Excel Connector

The NPipeline.Connectors.Excel package reads and writes Excel workbooks. It reads both legacy XLS (binary) and modern XLSX (Open XML) formats, and writes XLSX. Supports sheet selection, header detection, attribute-based column mapping, and configurable type analysis.

Installation

bash

dotnet add package NPipeline.Connectors.Excel

Dependencies: ExcelDataReader 3.x, DocumentFormat.OpenXml 3.x, NPipeline.Connectors, NPipeline.StorageProviders

Storage Abstraction

The Excel connector uses NPipeline's storage abstraction layer. See the CSV Connector - Storage Abstraction section for full details on StorageUri, IStorageResolver, and when you need an explicit resolver.

csharp

// Local file (no resolver needed)
var source = new ExcelSourceNode<Order>(StorageUri.FromFilePath("orders.xlsx"));

// Cloud storage (explicit resolver)
var source = new ExcelSourceNode<Order>(
    StorageUri.Parse("s3://bucket/orders.xlsx"),
    resolver: myResolver);

Column Mapping

Use [Column] and [IgnoreColumn] from NPipeline.Connectors.Attributes to control property-to-column mapping:

csharp

using NPipeline.Connectors.Attributes;

public class Product
{
    [Column("product_id")]
    public int Id { get; set; }

    [Column("product_name")]
    public string Name { get; set; } = string.Empty;

    public decimal Price { get; set; }

    [IgnoreColumn]
    public string DisplayLabel => $"{Name} (${Price:F2})";
}

When no [Column] attribute is present, properties are matched by name (case-insensitive).

Lambda-Based Mapping

csharp

var source = new ExcelSourceNode<Product>(
    StorageUri.FromFilePath("products.xlsx"),
    row => new Product
    {
        Id = row.Get<int>("product_id") ?? 0,
        Name = row.Get<string>("product_name") ?? string.Empty,
        Price = row.Get<decimal>("price") ?? 0m
    });

Source Node - `ExcelSourceNode<T>`

Reads an Excel file and emits each row as an item of type T.

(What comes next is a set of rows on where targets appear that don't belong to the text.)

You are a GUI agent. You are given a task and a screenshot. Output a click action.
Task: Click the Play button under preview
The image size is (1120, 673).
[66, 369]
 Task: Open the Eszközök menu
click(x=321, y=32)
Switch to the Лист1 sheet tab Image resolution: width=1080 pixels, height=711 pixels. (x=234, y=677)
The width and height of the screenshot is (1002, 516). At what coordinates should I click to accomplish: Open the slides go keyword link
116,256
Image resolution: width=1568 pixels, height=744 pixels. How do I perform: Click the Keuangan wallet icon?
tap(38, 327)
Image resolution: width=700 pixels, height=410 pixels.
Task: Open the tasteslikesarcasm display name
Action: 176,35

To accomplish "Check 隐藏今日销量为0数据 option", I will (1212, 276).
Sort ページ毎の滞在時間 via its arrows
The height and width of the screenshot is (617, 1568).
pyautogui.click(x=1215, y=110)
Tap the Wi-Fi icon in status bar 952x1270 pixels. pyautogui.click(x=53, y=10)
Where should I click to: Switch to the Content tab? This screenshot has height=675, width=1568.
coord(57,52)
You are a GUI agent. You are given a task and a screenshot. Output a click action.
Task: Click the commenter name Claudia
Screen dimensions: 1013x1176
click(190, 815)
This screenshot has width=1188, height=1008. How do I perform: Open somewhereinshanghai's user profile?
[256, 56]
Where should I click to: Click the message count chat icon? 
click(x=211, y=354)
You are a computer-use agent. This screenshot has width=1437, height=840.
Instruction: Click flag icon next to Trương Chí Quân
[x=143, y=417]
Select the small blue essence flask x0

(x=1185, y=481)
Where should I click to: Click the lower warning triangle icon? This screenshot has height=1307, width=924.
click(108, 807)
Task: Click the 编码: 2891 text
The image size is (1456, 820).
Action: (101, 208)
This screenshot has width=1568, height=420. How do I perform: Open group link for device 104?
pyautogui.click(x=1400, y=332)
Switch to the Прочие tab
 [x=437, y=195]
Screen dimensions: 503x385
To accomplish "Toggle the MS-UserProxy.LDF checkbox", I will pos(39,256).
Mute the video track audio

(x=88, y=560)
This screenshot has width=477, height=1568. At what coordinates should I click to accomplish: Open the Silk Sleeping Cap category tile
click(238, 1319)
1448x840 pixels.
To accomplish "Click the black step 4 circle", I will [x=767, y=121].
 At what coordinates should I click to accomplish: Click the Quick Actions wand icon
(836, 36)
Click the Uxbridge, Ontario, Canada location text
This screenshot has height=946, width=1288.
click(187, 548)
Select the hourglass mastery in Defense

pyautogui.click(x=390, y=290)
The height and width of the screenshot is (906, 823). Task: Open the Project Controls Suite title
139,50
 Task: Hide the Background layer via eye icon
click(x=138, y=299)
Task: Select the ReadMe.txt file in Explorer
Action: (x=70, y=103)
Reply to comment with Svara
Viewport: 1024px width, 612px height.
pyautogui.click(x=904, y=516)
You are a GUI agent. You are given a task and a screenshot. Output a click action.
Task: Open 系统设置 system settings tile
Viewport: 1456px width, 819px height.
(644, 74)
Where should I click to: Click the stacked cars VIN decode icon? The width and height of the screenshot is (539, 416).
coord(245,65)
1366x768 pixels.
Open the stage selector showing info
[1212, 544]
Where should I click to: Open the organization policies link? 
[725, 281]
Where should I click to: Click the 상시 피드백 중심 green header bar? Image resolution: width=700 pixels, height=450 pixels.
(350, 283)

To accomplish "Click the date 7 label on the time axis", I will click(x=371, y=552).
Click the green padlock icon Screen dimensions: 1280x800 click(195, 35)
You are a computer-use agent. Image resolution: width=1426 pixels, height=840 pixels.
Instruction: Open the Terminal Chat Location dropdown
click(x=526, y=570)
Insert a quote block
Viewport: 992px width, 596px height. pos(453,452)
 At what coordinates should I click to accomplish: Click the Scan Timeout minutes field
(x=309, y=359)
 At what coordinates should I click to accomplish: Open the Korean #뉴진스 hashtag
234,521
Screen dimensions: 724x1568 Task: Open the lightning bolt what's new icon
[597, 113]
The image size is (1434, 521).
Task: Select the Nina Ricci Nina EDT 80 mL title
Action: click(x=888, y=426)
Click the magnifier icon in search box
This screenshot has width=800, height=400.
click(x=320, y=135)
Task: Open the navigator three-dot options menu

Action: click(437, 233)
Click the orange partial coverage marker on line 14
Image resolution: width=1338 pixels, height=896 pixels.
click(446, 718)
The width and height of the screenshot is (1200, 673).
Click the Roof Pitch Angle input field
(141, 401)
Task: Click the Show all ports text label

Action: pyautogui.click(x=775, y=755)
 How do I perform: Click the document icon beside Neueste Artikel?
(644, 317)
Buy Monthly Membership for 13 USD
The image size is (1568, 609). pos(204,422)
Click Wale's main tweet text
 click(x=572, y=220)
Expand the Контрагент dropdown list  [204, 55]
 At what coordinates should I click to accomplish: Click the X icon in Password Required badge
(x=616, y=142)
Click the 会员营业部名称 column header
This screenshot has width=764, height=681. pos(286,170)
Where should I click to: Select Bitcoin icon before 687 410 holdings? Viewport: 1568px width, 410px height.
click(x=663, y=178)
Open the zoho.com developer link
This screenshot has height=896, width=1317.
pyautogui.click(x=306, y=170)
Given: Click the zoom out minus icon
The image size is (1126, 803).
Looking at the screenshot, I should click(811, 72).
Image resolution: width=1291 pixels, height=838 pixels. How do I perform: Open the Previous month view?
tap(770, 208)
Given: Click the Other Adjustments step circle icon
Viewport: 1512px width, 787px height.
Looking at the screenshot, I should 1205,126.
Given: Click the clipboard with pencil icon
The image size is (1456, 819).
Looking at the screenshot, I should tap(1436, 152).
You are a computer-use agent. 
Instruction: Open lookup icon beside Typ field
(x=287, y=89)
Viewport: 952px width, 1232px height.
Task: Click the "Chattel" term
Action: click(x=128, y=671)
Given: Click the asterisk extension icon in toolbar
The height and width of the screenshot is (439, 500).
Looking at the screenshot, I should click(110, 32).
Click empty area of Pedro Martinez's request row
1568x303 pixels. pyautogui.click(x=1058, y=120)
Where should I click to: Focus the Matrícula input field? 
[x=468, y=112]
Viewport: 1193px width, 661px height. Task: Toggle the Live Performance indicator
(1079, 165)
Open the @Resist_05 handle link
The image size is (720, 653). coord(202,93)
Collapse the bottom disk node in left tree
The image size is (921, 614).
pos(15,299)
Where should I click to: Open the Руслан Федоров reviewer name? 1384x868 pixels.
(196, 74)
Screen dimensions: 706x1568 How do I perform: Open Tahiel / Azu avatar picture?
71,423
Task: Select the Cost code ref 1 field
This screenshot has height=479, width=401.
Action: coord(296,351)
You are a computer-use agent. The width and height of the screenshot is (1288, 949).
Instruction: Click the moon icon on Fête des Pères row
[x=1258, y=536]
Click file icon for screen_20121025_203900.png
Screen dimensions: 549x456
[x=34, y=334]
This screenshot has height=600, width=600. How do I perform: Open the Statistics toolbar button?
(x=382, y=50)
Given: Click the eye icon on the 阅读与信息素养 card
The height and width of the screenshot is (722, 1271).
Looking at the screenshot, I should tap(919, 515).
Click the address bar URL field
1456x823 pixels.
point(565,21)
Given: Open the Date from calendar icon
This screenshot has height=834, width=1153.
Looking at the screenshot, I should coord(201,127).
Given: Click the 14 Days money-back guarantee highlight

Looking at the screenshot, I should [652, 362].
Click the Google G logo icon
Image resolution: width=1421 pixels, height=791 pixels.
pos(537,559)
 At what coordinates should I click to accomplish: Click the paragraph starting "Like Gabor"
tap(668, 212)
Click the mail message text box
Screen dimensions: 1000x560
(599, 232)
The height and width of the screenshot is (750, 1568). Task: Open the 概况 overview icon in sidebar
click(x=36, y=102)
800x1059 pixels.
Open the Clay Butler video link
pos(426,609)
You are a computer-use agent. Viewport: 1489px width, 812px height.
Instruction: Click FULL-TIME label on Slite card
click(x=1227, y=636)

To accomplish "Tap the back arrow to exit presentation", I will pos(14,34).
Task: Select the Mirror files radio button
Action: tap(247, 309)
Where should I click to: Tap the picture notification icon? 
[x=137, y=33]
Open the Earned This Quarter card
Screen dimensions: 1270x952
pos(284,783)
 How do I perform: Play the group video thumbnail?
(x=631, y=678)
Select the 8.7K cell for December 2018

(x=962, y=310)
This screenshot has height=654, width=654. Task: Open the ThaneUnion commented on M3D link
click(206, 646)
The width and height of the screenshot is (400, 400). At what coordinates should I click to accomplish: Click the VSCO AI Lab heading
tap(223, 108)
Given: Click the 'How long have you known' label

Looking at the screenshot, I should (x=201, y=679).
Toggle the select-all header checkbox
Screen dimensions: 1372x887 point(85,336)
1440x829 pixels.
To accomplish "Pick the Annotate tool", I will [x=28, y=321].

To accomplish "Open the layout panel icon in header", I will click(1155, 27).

⚠️ Note: Excel files are fully materialized in memory during read (ExcelDataReader requirement). For datasets larger than a few hundred MB, consider converting to CSV or Parquet first.

Constructors

csharp

// Attribute-based mapping with optional resolver
public ExcelSourceNode(
    StorageUri uri,
    IStorageResolver? resolver = null,
    ExcelConfiguration? configuration = null)

// Lambda-based mapping with optional resolver
public ExcelSourceNode(
    StorageUri uri,
    Func<ExcelRow, T> rowMapper,
    IStorageResolver? resolver = null,
    ExcelConfiguration? configuration = null)

// Attribute-based mapping with explicit provider
public ExcelSourceNode(
    IStorageProvider provider,
    StorageUri uri,
    ExcelConfiguration? configuration = null)

// Lambda-based mapping with explicit provider
public ExcelSourceNode(
    IStorageProvider provider,
    StorageUri uri,
    Func<ExcelRow, T> rowMapper,
    ExcelConfiguration? configuration = null)

Example: Reading a Specific Sheet

csharp

var config = new ExcelConfiguration { SheetName = "Q1 Orders" };

var source = new ExcelSourceNode<Order>(
    StorageUri.FromFilePath("report.xlsx"),
    configuration: config);

Sink Node - `ExcelSinkNode<T>`

Writes items to an XLSX file using attribute-based mapping.

Constructors

csharp

// Attribute-based mapping with optional resolver
public ExcelSinkNode(
    StorageUri uri,
    IStorageResolver? resolver = null,
    ExcelConfiguration? configuration = null)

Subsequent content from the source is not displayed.